>>>>>

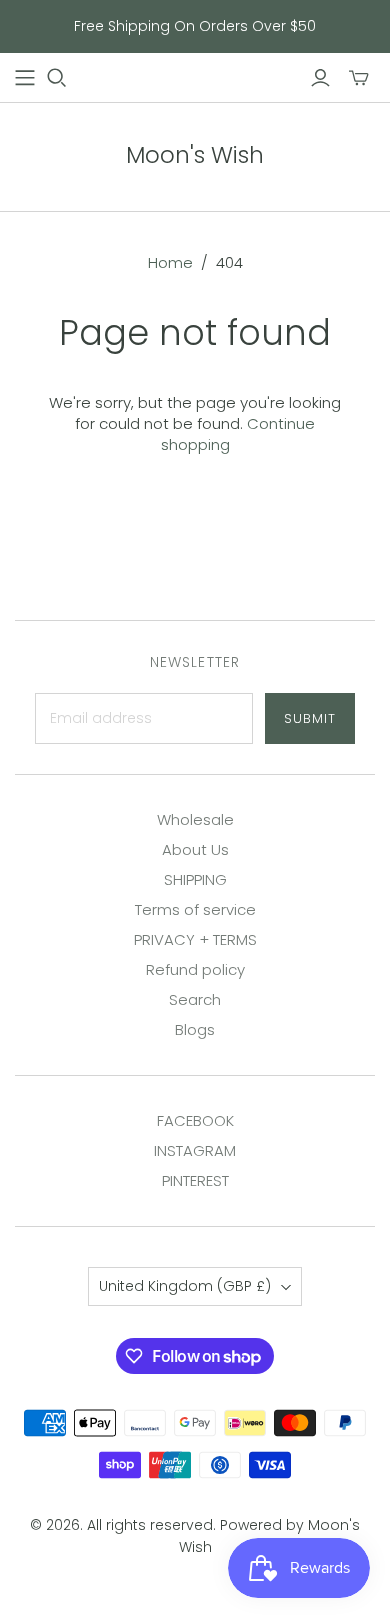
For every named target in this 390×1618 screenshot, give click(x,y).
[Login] (320, 78)
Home (170, 262)
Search (195, 999)
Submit (310, 718)
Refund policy (195, 969)
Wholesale (195, 819)
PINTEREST (195, 1180)
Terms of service (195, 909)
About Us (195, 849)
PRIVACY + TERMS (195, 939)
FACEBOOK (195, 1120)
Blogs (195, 1029)
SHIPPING (195, 879)
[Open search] (57, 78)
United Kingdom (185, 1286)
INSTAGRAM (195, 1150)
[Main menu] (25, 78)
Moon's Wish (195, 155)
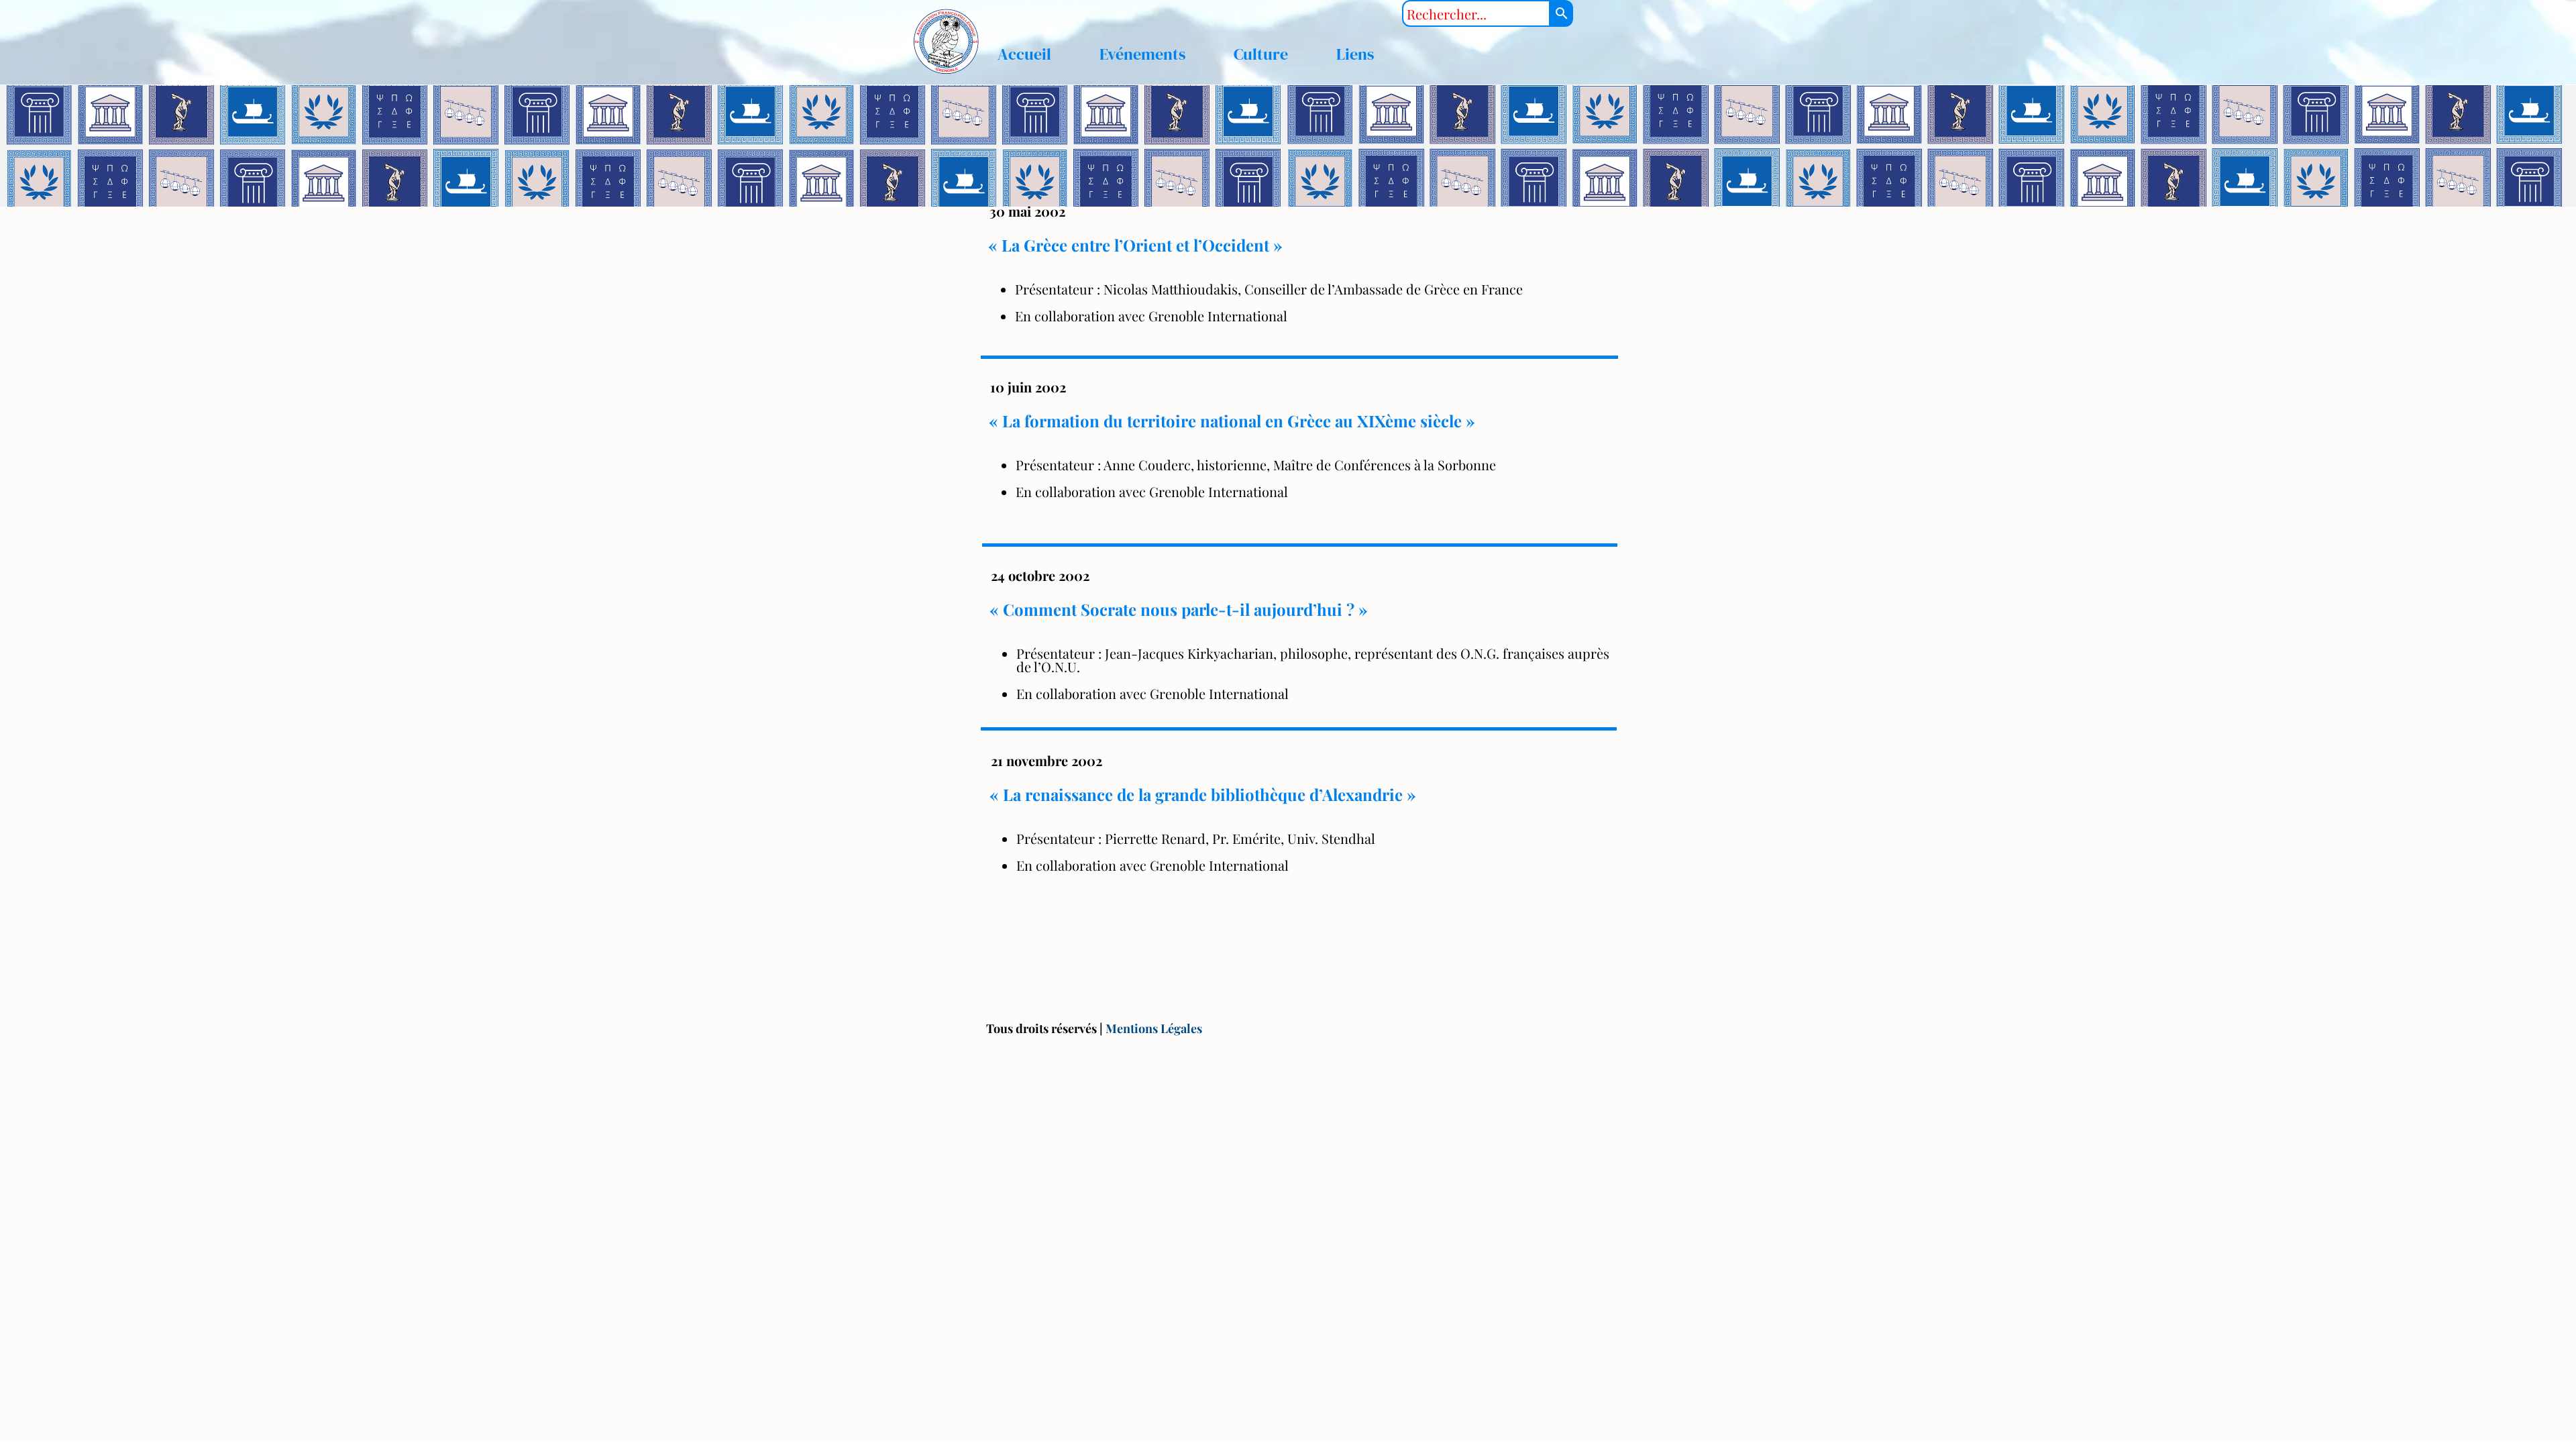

<<<<<

== Activity ==
The response should consist of the entries above, given again exactly and free of pictures.

== Response to the exercise ==
For every named target in this 390×1618 screenshot, give click(x,y).
[Login] (320, 78)
Home (170, 262)
Search (195, 999)
Submit (310, 718)
Refund policy (195, 969)
Wholesale (195, 819)
PINTEREST (195, 1180)
Terms of service (195, 909)
About Us (195, 849)
PRIVACY + TERMS (195, 939)
FACEBOOK (195, 1120)
Blogs (195, 1029)
SHIPPING (195, 879)
[Open search] (57, 78)
United Kingdom (185, 1286)
INSTAGRAM (195, 1150)
[Main menu] (25, 78)
Moon's Wish (195, 155)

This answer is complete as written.